■ **Instructions to follow**:
Could you carry on the mailing-list thread below about Xen steal time decreasing after live migration, starting right after its last line?
*** Opening of Text passage ***
On 10/25/2017 11:12 PM, Boris Ostrovsky wrote:
> On 10/25/2017 02:45 AM, Dongli Zhang wrote:
>> After guest live migration on xen, steal time in /proc/stat
>> (cpustat[CPUTIME_STEAL]) might decrease because steal returned by
>> xen_steal_lock() might be less than this_rq()->prev_steal_time which is
>> derived from previous return value of xen_steal_clock().
>>
>> For instance, steal time of each vcpu is 335 before live migration.
>>
>> cpu  198 0 368 200064 1962 0 0 1340 0 0
>> cpu0 38 0 81 50063 492 0 0 335 0 0
>> cpu1 65 0 97 49763 634 0 0 335 0 0
>> cpu2 38 0 81 50098 462 0 0 335 0 0
>> cpu3 56 0 107 50138 374 0 0 335 0 0
>>
>> After live migration, steal time is reduced to 312.
*** Close of Text passage ***
*** Opening of Information shown ***
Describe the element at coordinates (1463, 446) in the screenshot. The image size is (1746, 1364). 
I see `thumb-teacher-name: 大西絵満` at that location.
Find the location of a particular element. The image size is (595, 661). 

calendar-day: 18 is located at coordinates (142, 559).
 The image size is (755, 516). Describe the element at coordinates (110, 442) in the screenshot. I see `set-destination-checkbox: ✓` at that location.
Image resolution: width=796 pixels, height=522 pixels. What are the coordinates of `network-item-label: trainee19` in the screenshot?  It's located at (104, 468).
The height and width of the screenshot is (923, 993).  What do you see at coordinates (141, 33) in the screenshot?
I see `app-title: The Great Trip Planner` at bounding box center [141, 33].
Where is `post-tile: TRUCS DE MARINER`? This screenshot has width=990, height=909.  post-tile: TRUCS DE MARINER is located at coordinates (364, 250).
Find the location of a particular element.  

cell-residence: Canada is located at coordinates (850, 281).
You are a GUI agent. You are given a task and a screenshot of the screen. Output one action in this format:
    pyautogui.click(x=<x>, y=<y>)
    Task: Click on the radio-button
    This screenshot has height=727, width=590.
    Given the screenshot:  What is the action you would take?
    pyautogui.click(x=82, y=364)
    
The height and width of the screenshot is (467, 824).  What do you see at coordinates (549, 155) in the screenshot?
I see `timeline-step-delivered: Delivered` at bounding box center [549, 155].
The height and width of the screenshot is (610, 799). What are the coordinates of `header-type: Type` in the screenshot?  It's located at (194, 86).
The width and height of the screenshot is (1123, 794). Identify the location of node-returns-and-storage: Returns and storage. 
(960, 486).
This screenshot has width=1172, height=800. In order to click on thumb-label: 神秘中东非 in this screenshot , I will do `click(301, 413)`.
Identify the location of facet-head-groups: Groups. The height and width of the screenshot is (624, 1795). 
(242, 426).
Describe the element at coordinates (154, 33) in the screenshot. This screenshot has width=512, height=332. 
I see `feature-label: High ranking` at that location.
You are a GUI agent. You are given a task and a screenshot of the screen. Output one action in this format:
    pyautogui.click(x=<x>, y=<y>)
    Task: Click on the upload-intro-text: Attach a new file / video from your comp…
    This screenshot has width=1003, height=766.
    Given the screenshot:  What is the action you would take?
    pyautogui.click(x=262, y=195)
*** Close of Information shown ***
■ **Response area**:
>>
>> cpu  200 0 370 200330 1971 0 0 1248 0 0
>> cpu0 38 0 82 50123 500 0 0 312 0 0
>> cpu1 65 0 97 49832 634 0 0 312 0 0
>> cpu2 39 0 82 50167 462 0 0 312 0 0
>> cpu3 56 0 107 50207 374 0 0 312 0 0
>>
>> Since runstate times are cumulative and cleared during xen live migration
>> by xen hypervisor, the idea of this patch is to accumulate runstate times
>> to global percpu variables before live migration suspend. Once guest VM is
>> resumed, xen_get_runstate_snapshot_cpu() would always return the sum of new
>> runstate times and previously accumulated times stored in global percpu
>> variables.
>>
>> Similar and more severe issue would impact prior linux 4.8-4.10 as
>> discussed by Michael Las at
>> https://0xstubs.org/debugging-a-flaky-cpu-steal-time-counter-on-a-paravirtualized-xen-guest,
>> which would overflow steal time and lead to 100% st usage in top command
>> for linux 4.8-4.10. A backport of this patch would fix that issue.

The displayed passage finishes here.